According to her, initially, petitioners had assaulted her husband. Moreover, since the houses are near each other, the petitioner had proceeded to go to her house and to assault Surja Ram, who was sitting on a cot. According to Surja Ram's injury report, he had suffered two injuries. According to his Post-mortem Report, he had suffered two fractures. Although it is true that his x-ray report does not indicate the presence of the fracture, but it is for the prosecution to explain the absence of the fracture in the x-ray report, and its presence in the Post-mortem Report. At the present stage, what is important is that both the fractures have occurred in "long bones". According to medical jurisprudence, as quoted above, fat embolism can occur due to fracture of a "long bone". Thus, a strong prima facie case does exist that the injuries caused by the petitioners may have led to fat embolism, which was cause of the death of Surja Ram.
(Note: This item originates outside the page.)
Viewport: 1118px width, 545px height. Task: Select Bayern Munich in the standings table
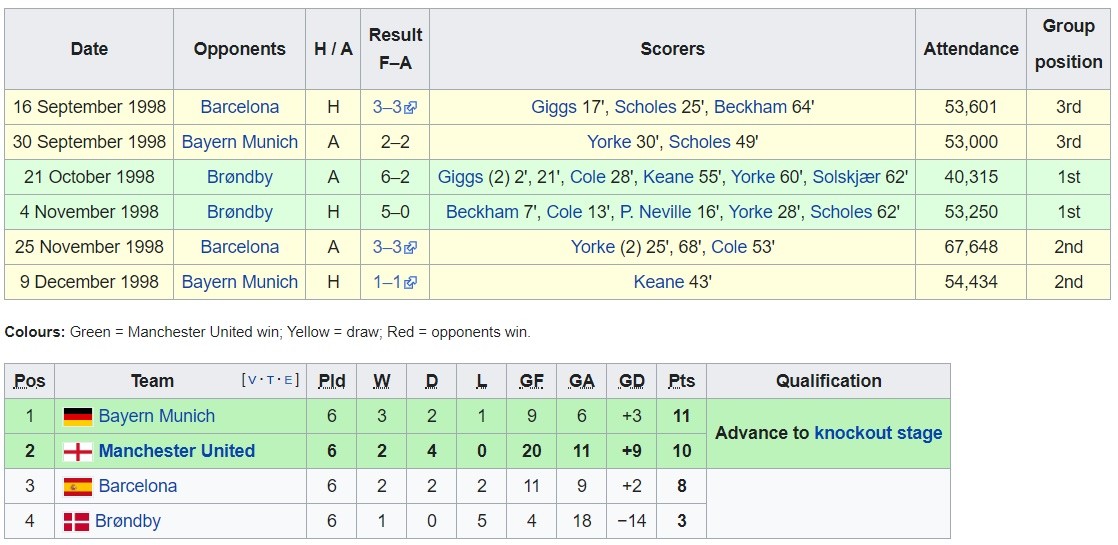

Thus, sufficient evidence does exists for the learned trial Judge to frame charge for the offence under Section 302 IPC. 10. Hence, for the reasons stated above, this Court does not find any illegality or perversity in the impugned order. However, by way of abundant caution, it is hereby clarified that any observation made by this Court shall neither influence the objective assessment of the evidence by the learned trial court nor influence the final adjudication of the case. Learned trial Court is, of course, expected to objectively assess the evidence as produced by the prosecution, and as countered by the defence.